(Records from a collection)
┌────────

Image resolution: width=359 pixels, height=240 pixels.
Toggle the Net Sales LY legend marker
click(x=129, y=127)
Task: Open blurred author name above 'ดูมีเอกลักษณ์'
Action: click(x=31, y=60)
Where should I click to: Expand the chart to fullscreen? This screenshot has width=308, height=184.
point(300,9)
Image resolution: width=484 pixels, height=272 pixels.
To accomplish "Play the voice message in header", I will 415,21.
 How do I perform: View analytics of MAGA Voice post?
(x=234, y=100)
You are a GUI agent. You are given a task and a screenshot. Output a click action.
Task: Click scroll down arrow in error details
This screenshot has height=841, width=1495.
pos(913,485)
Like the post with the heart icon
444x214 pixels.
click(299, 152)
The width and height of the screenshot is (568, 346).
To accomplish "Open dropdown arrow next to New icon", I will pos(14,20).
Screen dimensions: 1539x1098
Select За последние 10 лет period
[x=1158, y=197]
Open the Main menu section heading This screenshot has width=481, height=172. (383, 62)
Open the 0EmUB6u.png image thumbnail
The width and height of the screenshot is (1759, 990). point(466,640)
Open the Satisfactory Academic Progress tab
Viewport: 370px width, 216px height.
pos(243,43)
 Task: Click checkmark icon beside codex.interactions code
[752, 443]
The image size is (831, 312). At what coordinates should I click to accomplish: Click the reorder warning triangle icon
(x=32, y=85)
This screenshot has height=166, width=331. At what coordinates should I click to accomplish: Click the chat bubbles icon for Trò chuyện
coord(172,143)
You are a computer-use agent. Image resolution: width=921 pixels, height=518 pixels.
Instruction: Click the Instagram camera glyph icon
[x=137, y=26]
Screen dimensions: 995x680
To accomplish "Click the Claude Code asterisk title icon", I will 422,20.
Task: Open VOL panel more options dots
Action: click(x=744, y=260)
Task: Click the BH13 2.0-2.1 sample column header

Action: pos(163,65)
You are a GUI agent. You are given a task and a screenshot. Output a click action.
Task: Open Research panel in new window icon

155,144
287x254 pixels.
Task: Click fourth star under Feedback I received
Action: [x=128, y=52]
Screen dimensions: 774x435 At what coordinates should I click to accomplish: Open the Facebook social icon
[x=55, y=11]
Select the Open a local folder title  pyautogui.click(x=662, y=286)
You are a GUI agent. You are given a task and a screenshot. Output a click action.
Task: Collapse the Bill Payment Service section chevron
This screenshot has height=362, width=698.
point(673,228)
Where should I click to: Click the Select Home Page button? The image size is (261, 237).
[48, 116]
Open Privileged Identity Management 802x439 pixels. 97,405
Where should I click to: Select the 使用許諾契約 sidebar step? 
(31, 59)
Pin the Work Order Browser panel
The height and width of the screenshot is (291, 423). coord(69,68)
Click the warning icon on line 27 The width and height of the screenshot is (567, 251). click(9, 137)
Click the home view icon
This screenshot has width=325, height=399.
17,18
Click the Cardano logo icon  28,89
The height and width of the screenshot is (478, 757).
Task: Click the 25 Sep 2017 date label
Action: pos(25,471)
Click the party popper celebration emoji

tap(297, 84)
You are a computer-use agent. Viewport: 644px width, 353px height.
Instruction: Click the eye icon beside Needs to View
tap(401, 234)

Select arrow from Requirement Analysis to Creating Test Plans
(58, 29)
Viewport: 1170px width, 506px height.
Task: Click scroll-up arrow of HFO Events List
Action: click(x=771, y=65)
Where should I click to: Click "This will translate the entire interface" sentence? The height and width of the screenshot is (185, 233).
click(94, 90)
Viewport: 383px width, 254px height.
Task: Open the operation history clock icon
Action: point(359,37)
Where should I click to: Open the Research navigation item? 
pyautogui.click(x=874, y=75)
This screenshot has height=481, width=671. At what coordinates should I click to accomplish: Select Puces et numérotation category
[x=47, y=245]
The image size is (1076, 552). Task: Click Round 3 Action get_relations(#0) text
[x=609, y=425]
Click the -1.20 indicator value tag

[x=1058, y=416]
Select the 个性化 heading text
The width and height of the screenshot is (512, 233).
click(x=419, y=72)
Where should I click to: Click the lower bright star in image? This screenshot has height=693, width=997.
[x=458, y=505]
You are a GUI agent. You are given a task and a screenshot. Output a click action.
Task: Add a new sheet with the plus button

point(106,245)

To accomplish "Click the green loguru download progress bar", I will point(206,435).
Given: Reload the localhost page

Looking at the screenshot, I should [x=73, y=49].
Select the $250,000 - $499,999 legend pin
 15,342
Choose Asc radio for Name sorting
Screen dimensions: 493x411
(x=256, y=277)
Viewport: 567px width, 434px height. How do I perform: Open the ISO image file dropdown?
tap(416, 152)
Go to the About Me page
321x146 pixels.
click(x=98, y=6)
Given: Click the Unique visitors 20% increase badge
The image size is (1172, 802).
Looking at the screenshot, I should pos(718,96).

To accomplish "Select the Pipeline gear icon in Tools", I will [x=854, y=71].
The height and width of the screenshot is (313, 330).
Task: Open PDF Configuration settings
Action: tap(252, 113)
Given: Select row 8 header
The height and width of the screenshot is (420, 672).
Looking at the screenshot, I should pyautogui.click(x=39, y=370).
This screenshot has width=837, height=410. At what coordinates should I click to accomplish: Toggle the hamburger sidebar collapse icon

└────────

• _JOB_
From the entries above, pull out every line containing the word "Research" and list those lines.

• _COMPLETE RESPONSE_
Task: Open Research panel in new window icon
Where should I click to: Open the Research navigation item? 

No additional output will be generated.